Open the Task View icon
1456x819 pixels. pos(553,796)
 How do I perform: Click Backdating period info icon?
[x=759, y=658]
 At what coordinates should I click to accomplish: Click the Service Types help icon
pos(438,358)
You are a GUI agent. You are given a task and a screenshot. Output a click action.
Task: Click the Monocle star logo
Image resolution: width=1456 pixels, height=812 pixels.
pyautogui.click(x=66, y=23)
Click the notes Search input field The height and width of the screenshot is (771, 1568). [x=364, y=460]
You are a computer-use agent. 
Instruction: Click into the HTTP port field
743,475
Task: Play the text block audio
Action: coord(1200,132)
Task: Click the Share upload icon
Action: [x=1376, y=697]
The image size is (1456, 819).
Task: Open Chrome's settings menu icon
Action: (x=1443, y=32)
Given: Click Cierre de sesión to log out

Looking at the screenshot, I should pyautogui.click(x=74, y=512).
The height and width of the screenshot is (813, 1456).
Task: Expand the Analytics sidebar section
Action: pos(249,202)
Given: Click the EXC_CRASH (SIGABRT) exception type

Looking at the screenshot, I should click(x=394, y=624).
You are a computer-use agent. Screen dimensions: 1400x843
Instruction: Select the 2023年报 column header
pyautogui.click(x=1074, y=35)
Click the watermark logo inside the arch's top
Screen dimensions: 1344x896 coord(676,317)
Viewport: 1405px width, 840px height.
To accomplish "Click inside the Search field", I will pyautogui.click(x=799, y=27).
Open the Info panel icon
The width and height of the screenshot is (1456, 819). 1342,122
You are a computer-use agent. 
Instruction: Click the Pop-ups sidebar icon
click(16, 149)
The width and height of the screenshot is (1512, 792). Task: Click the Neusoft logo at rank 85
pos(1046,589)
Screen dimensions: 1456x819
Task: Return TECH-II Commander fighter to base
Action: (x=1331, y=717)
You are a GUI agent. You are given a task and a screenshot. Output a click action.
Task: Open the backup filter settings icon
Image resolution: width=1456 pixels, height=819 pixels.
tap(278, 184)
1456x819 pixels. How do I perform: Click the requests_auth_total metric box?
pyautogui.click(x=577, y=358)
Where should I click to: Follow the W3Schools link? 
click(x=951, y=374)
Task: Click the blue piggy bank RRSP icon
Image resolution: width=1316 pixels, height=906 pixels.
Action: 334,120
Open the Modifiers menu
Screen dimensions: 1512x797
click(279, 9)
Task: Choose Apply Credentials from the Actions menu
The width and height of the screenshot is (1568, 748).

□ □ □ □ □

• **WORK REQUIRED**:
Your answer should consist only of the lines above between the line holding "Instruction: Click into the HTTP port field" and the line holding "You are a computer-use agent. Screen", inclusive, each transcribed exactly.

• **EXERCISE OUTPUT**:
Instruction: Click into the HTTP port field
743,475
Task: Play the text block audio
Action: coord(1200,132)
Task: Click the Share upload icon
Action: [x=1376, y=697]
The image size is (1456, 819).
Task: Open Chrome's settings menu icon
Action: (x=1443, y=32)
Given: Click Cierre de sesión to log out

Looking at the screenshot, I should pyautogui.click(x=74, y=512).
The height and width of the screenshot is (813, 1456).
Task: Expand the Analytics sidebar section
Action: pos(249,202)
Given: Click the EXC_CRASH (SIGABRT) exception type

Looking at the screenshot, I should click(x=394, y=624).
You are a computer-use agent. Screen dimensions: 1400x843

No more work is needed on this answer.